**Text section**.
-.-.-

In collaboration with Henry Liu and Rohitha Hewawasam
Intro
We are starting a series of blog posts to benchmark common Logic App patterns.
For the first post is in the series, we will be looking at an asynchronous burst load. In this scenario an HTTP request with a batch of messages (up to 100k) invokes a process that fans out and processes the messages in parallel. It is based on a real-life scenario, implemented by one of our enterprise customers, who was kind enough to allow us to use it to benchmark various performance characteristics of Logic Apps Standard across WS1, WS2, and WS3 plans.
Workflows
The scenario is implemented using a single Logic App Standard App, which contains two workflows:
- Dispatcher – a stateful workflow using an HTTP trigger with SplitOn configured. It receives an array of messages in the request body to split on, and for each message, it invokes a stateless child workflow (Enricher)
- Enricher – A stateless workflow used for data processing. It contains data composition, data manipulation with inline JavaScript, outbound HTTP calls to a Function App, and various control statements.
Having the parent workflow as a stateful facilitates scaling out to multiple instances and distributing parent workflow runs across them. Having the data processing workflow as stateless allows messages to be processed with lower latency while achieving higher throughput.
The diagram below represents the scenario at a conceptual level:
You can see the details of each logic app implementation in the diagrams below:
Results
The diagrams below represent a series of metrics collated to understand the performance of each Logic Apps Standard app service Plan. You should be able to reproduce those results by following the instructions on github repository, collating your own benchmark measurements from Application Insights. Some notes:
- Sending telemetry to App Insights incurs in a performance penalty. As we wanted to take the most out of the app service plans, the data collated below were gathered with App Insights disabled, using internal telemetry. So, your collated data might vary slightly. For more information on how to run queries and analyze your own data, take a look at the series of Kusto queries available in the read.me file of the github repository.
- The Logic App Standard implementation has the default scale out settings enabled, so the data below reflects auto-scaling from the application.
Execution Elapsed Time
The chart below represents the total time take to process a batch of 40k and 100k messages, respectively, when using a WS1, WS2 and WS3 app service plan:
Scaling profile
The scaling profile shows how each app service plan scaled overtime to meet the workload burst, using the default settings for elastic scale.

-.-.-

**Dataset content**.

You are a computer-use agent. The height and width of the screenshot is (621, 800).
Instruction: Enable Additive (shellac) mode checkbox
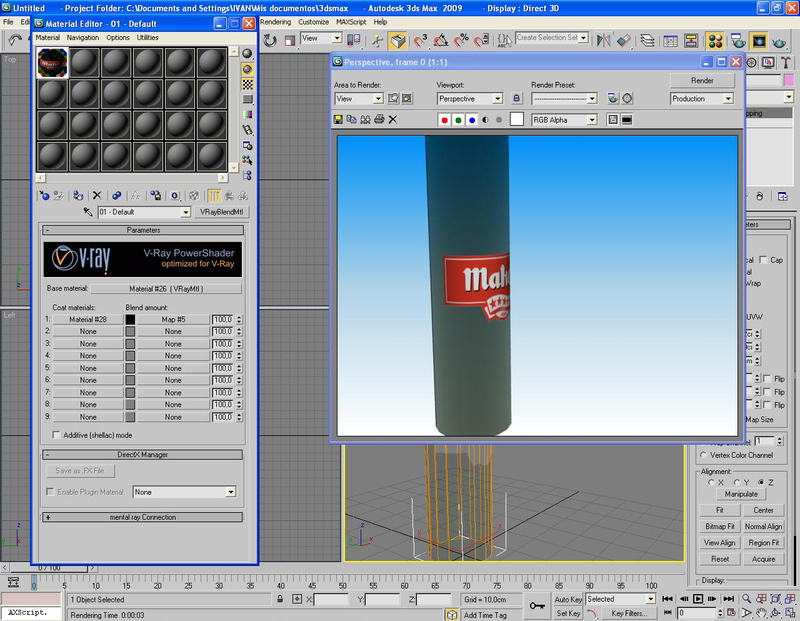tap(56, 435)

-.-.-

In the blog post on benchmarking Logic App patterns, list everything the Enricher workflow is said to contain. You can set the material aside.

- Data composition
- Data manipulation with inline JavaScript
- Outbound HTTP calls to a Function App
- Various control statements